I recently went through the 3 vs.4 wire question while wiring up my air-compressor. My local home depot left alot to be desired in terms of electrical professionals on staff(I'm not one either!). When inquiring about a 4 wire vs. 3 wire I got varied answers and all over the map and most said by "code" had to run a 4 wire set up and had to hook up all 4 wires to the compressor. At the end of the day, choose to purchase a 4 wire 8 gauge and ran 20 ft cable in flex conduit to my 5hp 21amp compressor(see reasons below). Also installed a 50amp breaker as starting the electric motor pulls a higher amp draw before settling down to its run state of 21 amps which is what my electric motor is rated. If running a length of cable from your electrical panel to air-compressor across the garage, make sure you use a heavy enough gauge. For shorter runs I could have used a 10 gauge wire. Since I was running 20-25 ft went with a 8 gauge wire.
I hooked up the following for my air-compressor install:
Red-hot, black-hot, green-ground. No white-neutral was used).
Within my compressor switch box located on the unit itself, I hooked up 1 hot wire-black to the shut off electrical bus-bar, 1-hot wire-red to the electric motor wire, and 1 wire-green to chassis ground. Again, no white-neutral used in my set up.
Purchased a 4 wire cable vs. 3 wire so that in the future if I wanted to hook up 1-hot wire and 1-neutral-white from my extension cable that would give me 120v for adding a lighting fixture near compressor, coffee maker, whatever.
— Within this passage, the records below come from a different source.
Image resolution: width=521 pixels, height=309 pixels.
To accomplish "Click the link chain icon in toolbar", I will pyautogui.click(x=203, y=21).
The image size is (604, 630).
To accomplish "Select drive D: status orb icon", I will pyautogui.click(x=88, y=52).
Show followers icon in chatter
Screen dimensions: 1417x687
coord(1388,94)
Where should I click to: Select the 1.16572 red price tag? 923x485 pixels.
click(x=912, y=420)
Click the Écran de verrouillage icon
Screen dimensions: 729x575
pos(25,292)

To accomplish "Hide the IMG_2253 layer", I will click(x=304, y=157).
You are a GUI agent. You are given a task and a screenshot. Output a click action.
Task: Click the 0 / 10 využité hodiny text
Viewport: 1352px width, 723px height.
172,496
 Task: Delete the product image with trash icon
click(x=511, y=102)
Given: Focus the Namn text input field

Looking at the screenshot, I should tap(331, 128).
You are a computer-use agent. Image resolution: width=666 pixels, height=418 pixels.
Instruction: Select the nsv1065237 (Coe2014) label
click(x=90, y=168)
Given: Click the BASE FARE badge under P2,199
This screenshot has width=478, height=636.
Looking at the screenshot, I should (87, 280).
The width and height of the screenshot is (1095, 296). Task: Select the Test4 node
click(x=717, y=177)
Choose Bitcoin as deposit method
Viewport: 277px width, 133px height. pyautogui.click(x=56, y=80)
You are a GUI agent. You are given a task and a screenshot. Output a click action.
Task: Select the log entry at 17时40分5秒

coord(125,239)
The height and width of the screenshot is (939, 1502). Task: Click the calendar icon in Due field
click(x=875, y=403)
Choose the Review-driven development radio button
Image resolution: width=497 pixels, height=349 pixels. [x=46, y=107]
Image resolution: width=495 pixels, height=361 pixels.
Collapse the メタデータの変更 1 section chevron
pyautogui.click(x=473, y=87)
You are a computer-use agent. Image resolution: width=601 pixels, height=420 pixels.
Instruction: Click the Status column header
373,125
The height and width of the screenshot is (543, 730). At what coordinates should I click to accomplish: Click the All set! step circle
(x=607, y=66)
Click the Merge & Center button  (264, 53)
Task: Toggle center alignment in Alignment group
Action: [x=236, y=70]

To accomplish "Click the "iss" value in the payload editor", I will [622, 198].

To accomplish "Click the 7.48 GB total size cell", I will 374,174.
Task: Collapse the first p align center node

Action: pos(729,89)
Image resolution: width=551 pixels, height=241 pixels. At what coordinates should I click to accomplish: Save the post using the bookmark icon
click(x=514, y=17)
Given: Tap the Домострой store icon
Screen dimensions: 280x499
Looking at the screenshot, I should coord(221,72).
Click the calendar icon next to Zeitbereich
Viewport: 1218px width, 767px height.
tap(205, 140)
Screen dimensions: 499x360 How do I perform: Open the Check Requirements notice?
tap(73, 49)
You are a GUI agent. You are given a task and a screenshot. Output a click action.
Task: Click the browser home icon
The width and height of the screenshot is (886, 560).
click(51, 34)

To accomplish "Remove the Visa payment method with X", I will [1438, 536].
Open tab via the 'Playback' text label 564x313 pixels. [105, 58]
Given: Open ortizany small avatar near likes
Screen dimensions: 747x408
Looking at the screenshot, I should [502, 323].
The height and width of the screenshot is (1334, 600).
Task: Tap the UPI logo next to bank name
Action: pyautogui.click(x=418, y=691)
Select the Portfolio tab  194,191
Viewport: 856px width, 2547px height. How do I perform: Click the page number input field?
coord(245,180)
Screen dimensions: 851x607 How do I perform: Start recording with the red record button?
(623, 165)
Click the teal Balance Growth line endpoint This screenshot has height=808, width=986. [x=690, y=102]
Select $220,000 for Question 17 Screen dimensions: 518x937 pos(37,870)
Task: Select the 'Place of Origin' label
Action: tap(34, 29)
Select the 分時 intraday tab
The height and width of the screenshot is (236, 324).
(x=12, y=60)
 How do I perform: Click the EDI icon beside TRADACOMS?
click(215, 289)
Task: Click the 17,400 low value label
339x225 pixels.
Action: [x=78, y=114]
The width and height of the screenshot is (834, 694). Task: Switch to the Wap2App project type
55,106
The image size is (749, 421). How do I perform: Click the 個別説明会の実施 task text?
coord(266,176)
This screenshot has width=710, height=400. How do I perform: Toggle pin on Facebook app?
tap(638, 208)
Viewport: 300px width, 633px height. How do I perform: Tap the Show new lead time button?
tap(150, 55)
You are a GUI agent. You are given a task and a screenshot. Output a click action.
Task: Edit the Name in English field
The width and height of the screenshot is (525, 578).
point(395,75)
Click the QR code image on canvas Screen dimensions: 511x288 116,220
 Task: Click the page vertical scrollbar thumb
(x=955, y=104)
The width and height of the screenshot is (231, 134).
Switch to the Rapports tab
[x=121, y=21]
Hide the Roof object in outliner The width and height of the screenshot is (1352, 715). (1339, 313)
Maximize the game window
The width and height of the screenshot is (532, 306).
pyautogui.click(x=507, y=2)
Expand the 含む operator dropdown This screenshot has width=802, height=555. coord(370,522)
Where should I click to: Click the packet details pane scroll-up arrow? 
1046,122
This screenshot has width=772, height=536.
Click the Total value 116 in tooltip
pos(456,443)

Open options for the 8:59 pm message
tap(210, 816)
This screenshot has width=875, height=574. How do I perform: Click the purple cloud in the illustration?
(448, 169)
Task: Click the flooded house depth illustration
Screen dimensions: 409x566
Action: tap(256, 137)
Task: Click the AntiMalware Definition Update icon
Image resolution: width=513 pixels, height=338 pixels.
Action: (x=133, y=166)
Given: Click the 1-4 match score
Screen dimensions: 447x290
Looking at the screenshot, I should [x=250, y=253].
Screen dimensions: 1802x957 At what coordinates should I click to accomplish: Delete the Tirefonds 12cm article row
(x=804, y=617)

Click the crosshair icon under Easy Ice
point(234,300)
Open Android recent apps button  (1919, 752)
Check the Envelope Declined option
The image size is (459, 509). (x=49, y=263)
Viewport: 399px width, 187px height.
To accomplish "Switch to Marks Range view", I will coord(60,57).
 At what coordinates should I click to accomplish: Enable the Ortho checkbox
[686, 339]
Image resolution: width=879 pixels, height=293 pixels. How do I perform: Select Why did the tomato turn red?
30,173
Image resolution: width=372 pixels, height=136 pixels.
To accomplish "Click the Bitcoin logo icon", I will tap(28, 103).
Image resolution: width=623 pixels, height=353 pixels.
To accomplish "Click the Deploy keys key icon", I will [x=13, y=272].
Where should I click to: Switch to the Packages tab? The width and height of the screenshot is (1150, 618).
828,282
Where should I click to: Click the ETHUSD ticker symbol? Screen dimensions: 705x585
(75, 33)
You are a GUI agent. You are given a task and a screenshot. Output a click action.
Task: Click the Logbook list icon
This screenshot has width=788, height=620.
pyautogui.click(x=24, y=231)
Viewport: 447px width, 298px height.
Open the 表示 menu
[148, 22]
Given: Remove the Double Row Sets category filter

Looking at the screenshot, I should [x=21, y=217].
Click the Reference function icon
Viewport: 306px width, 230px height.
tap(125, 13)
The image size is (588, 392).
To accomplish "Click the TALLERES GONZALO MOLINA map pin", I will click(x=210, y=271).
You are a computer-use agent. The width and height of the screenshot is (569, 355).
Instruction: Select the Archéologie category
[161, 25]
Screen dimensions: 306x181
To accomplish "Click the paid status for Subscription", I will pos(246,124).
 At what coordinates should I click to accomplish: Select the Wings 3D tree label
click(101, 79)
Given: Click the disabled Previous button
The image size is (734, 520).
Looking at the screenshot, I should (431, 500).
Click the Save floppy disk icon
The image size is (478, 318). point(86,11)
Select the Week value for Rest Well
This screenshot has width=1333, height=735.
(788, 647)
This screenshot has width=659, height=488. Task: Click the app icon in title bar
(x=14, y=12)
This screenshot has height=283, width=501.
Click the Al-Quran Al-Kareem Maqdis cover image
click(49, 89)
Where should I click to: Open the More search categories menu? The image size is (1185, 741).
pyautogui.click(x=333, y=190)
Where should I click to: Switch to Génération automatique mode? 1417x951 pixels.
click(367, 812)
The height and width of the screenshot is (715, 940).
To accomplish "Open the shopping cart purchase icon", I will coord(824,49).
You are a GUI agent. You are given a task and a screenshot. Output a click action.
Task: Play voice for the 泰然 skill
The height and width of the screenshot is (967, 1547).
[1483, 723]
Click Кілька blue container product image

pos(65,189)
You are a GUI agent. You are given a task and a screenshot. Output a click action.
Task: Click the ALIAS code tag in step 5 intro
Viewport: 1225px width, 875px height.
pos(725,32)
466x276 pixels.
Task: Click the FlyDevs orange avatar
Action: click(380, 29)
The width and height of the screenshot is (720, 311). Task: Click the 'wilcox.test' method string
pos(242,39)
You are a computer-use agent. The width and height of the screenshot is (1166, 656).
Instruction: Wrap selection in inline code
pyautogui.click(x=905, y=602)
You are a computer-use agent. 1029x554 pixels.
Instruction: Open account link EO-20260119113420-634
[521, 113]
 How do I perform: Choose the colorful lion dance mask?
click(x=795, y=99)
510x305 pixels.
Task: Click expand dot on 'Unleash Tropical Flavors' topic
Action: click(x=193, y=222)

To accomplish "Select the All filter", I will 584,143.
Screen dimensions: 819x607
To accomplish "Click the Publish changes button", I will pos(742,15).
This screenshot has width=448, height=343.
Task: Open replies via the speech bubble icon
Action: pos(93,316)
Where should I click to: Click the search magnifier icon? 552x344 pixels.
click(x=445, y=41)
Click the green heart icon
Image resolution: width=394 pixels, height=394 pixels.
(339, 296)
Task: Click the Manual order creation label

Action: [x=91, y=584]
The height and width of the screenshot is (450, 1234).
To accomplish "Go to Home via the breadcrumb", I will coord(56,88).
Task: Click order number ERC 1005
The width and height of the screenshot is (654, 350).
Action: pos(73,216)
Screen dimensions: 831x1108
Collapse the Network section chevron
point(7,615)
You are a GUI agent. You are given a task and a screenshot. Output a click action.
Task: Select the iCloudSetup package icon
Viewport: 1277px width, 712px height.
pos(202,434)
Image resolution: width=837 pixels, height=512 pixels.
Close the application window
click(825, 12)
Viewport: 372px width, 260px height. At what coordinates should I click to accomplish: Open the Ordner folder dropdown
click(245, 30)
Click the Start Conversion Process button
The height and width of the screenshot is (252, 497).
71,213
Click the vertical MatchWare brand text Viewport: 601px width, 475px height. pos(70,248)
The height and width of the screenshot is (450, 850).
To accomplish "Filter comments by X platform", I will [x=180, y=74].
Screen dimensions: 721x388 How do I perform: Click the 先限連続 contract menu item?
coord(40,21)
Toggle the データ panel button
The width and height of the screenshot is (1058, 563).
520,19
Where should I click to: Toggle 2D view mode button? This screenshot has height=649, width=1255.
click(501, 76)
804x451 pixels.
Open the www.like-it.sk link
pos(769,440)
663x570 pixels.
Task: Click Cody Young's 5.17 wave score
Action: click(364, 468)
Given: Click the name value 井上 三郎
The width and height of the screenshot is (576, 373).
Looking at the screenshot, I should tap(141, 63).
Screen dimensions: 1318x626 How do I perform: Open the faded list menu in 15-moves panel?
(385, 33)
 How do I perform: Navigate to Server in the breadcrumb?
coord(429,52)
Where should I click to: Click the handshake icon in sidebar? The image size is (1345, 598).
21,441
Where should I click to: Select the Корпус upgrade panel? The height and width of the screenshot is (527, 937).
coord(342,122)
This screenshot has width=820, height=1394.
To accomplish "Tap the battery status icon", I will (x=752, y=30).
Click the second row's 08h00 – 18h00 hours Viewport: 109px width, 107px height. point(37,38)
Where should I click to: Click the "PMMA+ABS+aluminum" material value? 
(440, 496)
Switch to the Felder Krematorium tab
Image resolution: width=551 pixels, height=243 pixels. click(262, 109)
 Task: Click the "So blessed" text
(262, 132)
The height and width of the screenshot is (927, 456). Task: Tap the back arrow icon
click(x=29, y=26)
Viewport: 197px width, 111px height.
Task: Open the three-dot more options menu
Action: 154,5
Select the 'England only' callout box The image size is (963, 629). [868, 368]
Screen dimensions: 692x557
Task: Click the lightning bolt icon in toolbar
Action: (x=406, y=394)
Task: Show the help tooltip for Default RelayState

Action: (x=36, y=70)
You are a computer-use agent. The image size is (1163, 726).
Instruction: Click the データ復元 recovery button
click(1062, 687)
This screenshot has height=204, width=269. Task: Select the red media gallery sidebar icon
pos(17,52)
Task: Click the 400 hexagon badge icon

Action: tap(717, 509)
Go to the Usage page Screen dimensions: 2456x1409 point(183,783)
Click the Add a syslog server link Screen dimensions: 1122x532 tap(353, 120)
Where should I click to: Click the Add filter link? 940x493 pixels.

Figured I'm going to run and install the feeder cable myself one time, might as well run a 4 wire and be done. Also incorporated locking twist lock 50amp male/female connectors so that I could disconnect the power at the air-compressor location at any time and plug in a 220v welder some day, then switch back when air is needed,etc.
If interested in some pictures, I can start a new thread regarding my compressor and air-line install.